It’s annoying, repetitive and a real disservice to all parties involved. But these things wouldn’t happen if there wasn’t an audience for it. A lot of people enjoy this type of content.

Too Far Down This Road

Media exists to report on sports and give fans insight into what they don’t have access to. But with athletes being all over social media and on their own platforms, many media companies have pivoted to this type of content, and as a business model it works.

As Smith said he’s never had a problem with Bryan,t and maybe he’s right. But maybe Smith said something many years back about Bryant that the former All-Pro filed away.

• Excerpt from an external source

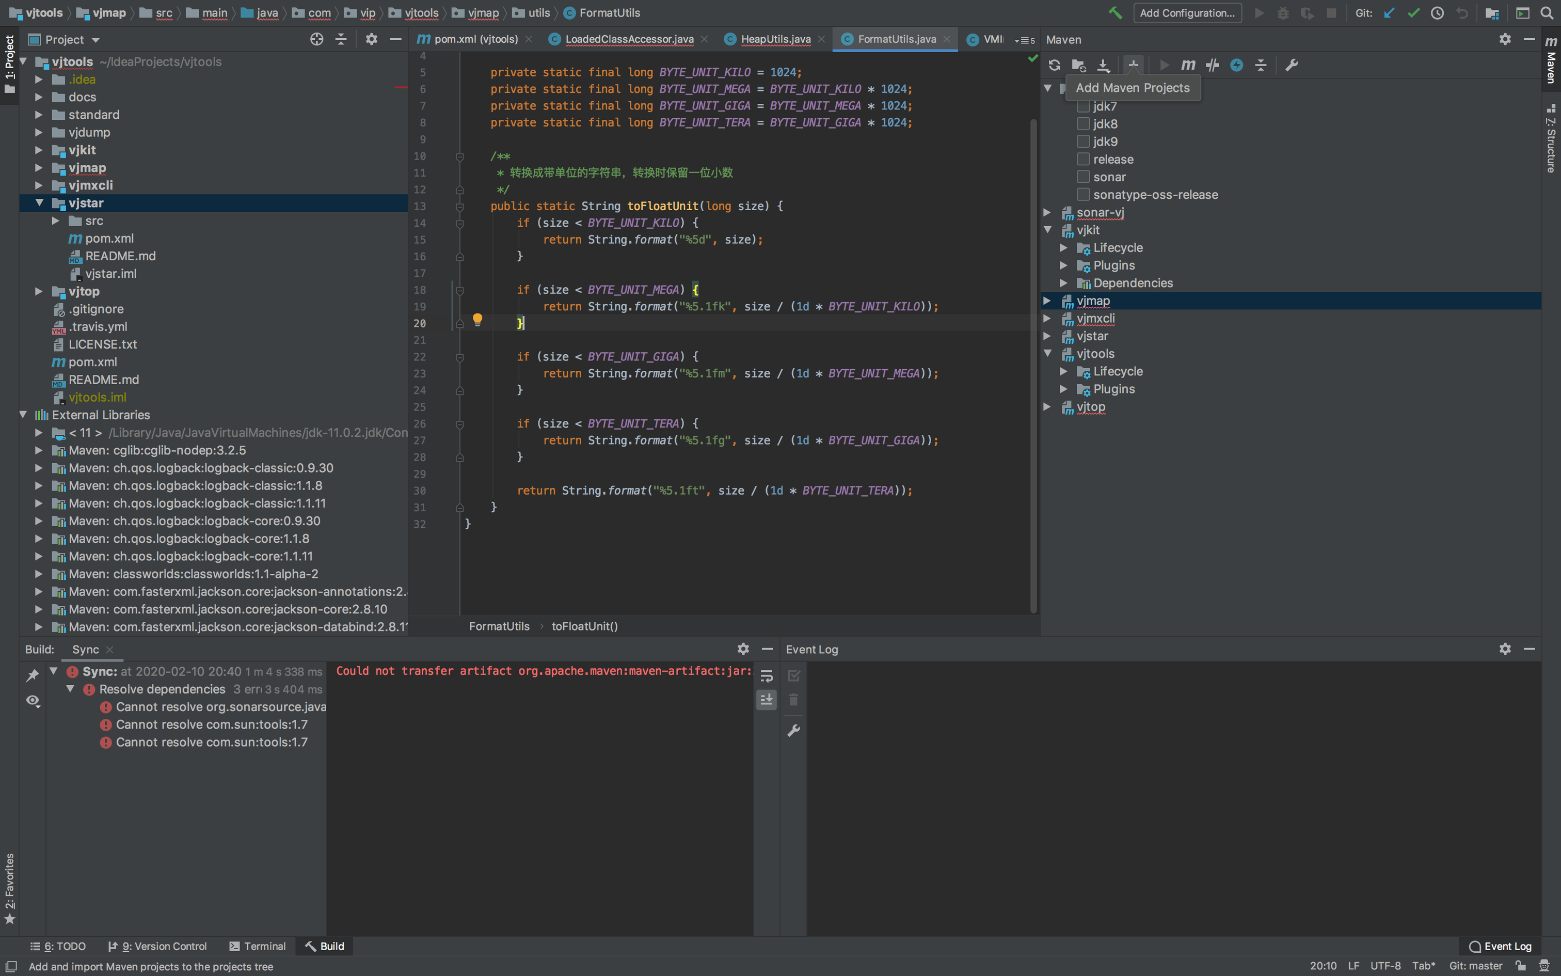Click the Reimport All Maven Projects icon

coord(1054,65)
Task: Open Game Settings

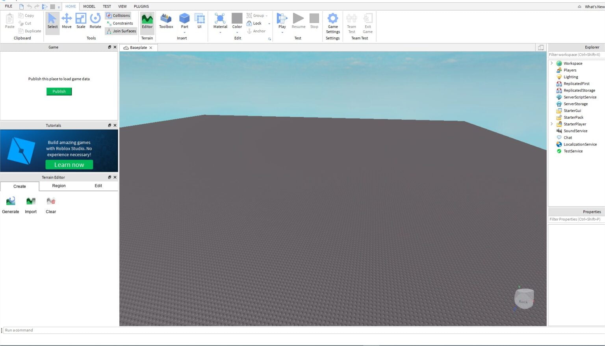Action: (x=333, y=24)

As for Barstool and Portnoy, they say all sorts of wild things.

Braynt has since backtracked, saying his problem isn’t with Smith.

“You right @stephenasmith my problem is not with you but I do plan on speaking my story on how I feel about a lot of things,” Bryant said on X.

But Bryant is no innocent victim. Since his playing days ended he’s been on social media saying wild things too, about current athletes, media members, etc.

We already have online personalities like Jake and Logan Paul who’ve turned their fame into wrestling and boxing careers that pay lucrative money. This is probably the next thing.

It will only take one media member to agree to getting into the ring with some athlete and the floodgates will open. People will spend absurd money to watch this conflict.